--- Start of Extract ---

On Thursday, January 4, 2018 at 4:01:41 AM UTC-5, Gary Verhaegen wrote:

Have you considered encoding your port graph into a normal graph?


That was the first idea I had, and I quickly rejected it as adding 
complication. The consideration that led me to port graphs in the first 
place was that when, say, I have a node for "plus", and it has neighbor 
nodes for "operand" and "sum", which other nodes connect to, an easy bug is 
that when the "plus" is deleted, its "operand" and "sum" nodes might not 
get deleted—leaving the graph in an invalid state. I figured it would be 
best to just absorb those connection nodes into the "plus" node in the form 
of a list of "ports", and include the port labels in the edges. Then 
deleting the "plus" automatically deletes the ports, you can easily query 
for "what nodes are connected to the plus" (where you want to skip 
connection nodes), and generally there are fewer ways to make mistakes in 
the code.

However, following Christopher Small's suggestion to check out the Datomic 
APIs, I'm now thinking that a layer to map the port graphs to simplicial 
("normal", undirected) graphs might actually be the simplest thing. Nodes, 
ports, and edges are easily represented by nodes in a simplicial graph.

--- End of Extract ---
--- Start of Record list ---

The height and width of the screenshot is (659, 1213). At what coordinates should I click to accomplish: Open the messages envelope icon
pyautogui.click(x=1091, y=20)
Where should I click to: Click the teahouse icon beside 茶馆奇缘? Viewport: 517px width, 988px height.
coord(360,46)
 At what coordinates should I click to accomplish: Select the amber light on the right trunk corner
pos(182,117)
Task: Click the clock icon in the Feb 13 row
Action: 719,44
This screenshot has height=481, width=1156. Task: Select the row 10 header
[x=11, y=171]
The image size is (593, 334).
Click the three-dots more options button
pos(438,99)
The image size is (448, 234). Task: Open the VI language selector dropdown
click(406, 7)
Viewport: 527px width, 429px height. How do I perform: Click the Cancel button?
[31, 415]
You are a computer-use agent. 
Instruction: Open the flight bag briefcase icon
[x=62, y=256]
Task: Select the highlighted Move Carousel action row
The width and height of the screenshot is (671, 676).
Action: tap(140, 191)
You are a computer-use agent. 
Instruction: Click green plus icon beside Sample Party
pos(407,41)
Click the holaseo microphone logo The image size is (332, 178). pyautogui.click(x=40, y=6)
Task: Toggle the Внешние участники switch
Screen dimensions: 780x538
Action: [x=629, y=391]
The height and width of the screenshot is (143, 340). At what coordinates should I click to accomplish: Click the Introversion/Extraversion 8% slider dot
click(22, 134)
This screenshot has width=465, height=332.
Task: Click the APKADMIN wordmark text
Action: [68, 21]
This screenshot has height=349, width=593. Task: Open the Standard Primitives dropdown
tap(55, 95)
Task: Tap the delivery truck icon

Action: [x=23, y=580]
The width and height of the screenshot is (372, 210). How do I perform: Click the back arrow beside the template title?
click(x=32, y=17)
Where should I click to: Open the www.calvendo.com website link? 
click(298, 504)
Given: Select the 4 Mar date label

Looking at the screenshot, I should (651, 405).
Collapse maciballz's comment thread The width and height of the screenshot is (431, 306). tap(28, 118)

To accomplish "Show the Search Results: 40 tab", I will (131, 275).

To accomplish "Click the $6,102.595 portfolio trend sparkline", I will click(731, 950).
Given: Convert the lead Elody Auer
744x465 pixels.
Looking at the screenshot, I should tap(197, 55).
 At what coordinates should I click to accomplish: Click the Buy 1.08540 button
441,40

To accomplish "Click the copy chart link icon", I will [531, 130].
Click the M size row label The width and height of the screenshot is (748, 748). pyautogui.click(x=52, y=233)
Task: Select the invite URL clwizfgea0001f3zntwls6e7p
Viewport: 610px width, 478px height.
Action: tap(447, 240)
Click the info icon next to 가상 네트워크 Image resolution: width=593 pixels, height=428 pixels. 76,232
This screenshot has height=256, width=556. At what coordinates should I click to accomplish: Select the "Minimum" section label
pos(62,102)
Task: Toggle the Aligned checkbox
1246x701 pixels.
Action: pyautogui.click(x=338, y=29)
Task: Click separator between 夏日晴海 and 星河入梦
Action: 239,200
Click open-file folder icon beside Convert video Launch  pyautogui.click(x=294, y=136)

--- End of Record list ---

## Objectives:
a. From the post about port graphs, reproduce the part that opens with the words containing "However, following Christopher" and closes with "a simplicial graph.".
b. Translate this sentence from the post about port graphs into Spanish: "Nodes, ports, and edges are easily represented by nodes in a simplicial graph."
c. List every distinct word or phrase that the post about port graphs places in double quotation marks.

## Responses per task:
a.
However, following Christopher Small's suggestion to check out the Datomic 
APIs, I'm now thinking that a layer to map the port graphs to simplicial 
("normal", undirected) graphs might actually be the simplest thing. Nodes, 
ports, and edges are easily represented by nodes in a simplicial graph.

b. Los nodos, los puertos y las aristas se representan fácilmente mediante nodos en un grafo simplicial.

c.
plus
operand
sum
ports
what nodes are connected to the plus
normal